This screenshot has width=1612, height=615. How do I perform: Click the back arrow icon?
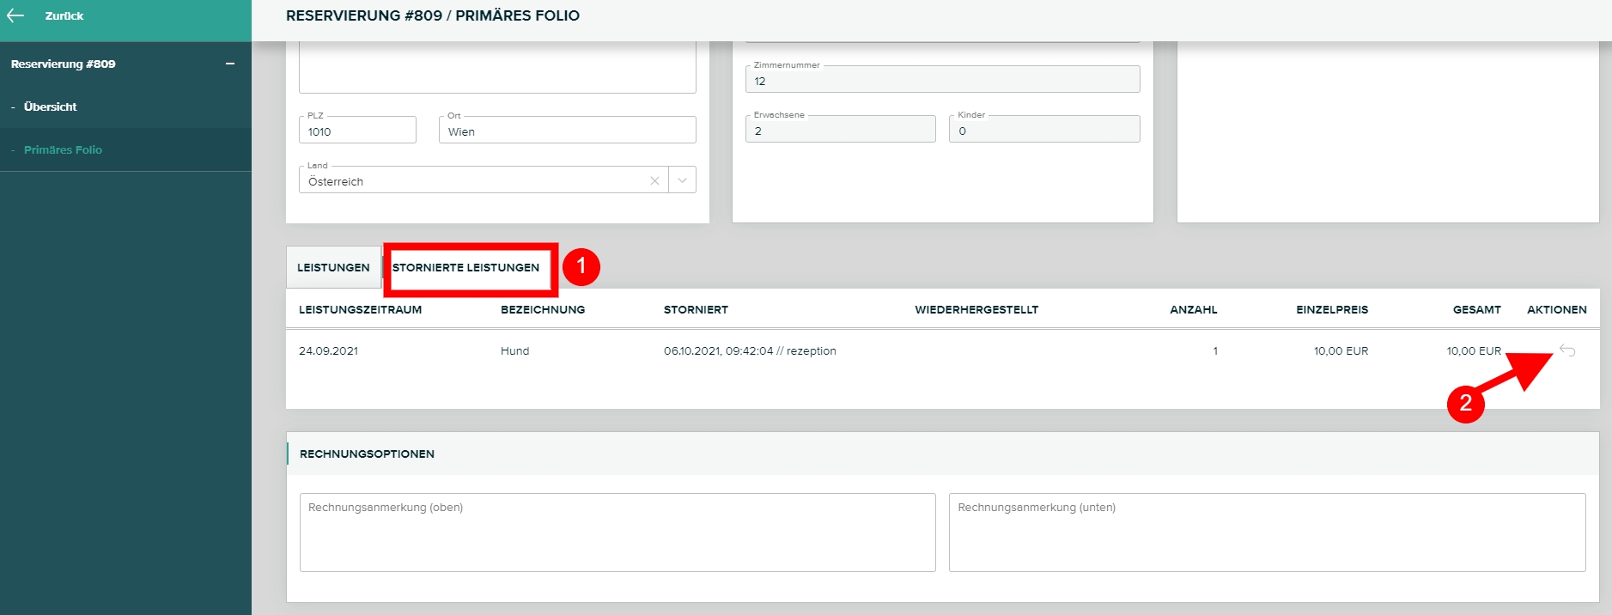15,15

□ □ □ □ □ □ □

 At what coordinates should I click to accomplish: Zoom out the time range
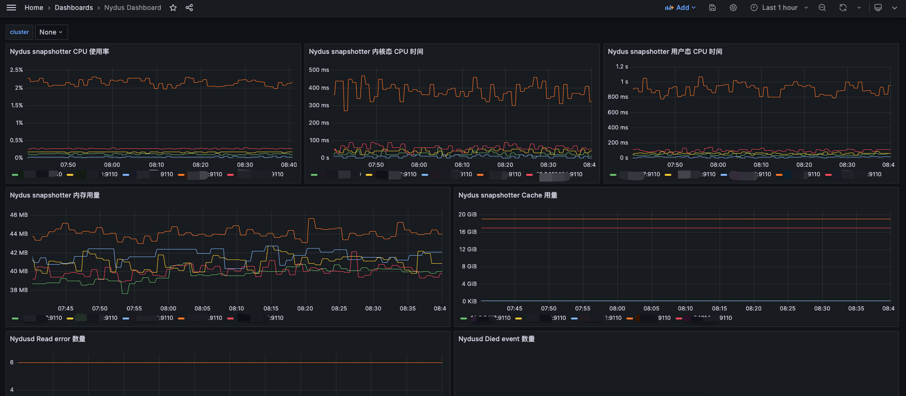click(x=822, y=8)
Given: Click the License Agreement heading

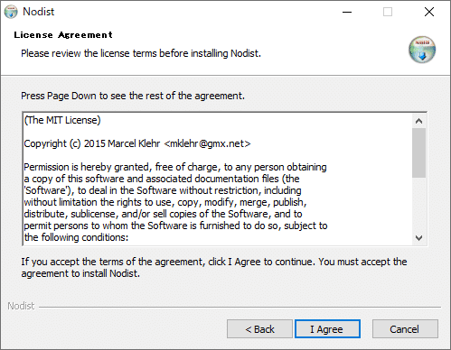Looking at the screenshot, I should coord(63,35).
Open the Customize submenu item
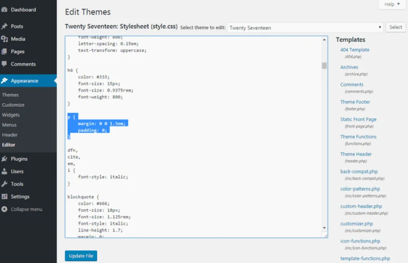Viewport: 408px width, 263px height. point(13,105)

□ □ □ □ □ □ □

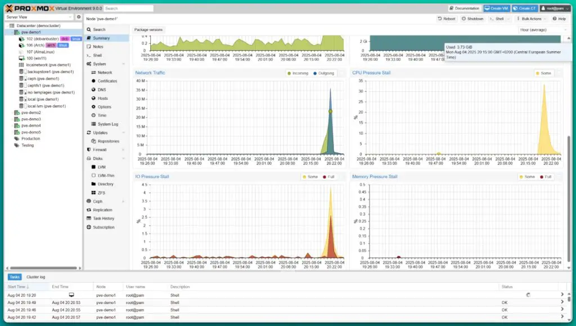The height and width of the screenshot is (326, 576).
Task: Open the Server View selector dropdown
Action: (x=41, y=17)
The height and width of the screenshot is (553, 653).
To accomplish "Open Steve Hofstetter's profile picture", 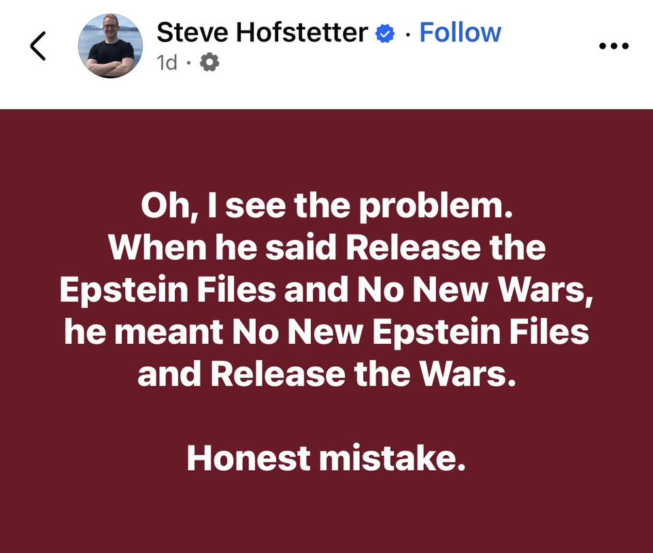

□ □ □ □ □ □ □

— EXERCISE GOAL —
Go back to the listing above and reproduce, exactly, the stretch from the line bearing "The height and width of the screenshot is (553, 653)." through the line bearing "Steve Hofstetter's profile", without its pictures.

— TASK ANSWER —
The height and width of the screenshot is (553, 653).
To accomplish "Open Steve Hofstetter's profile picture", 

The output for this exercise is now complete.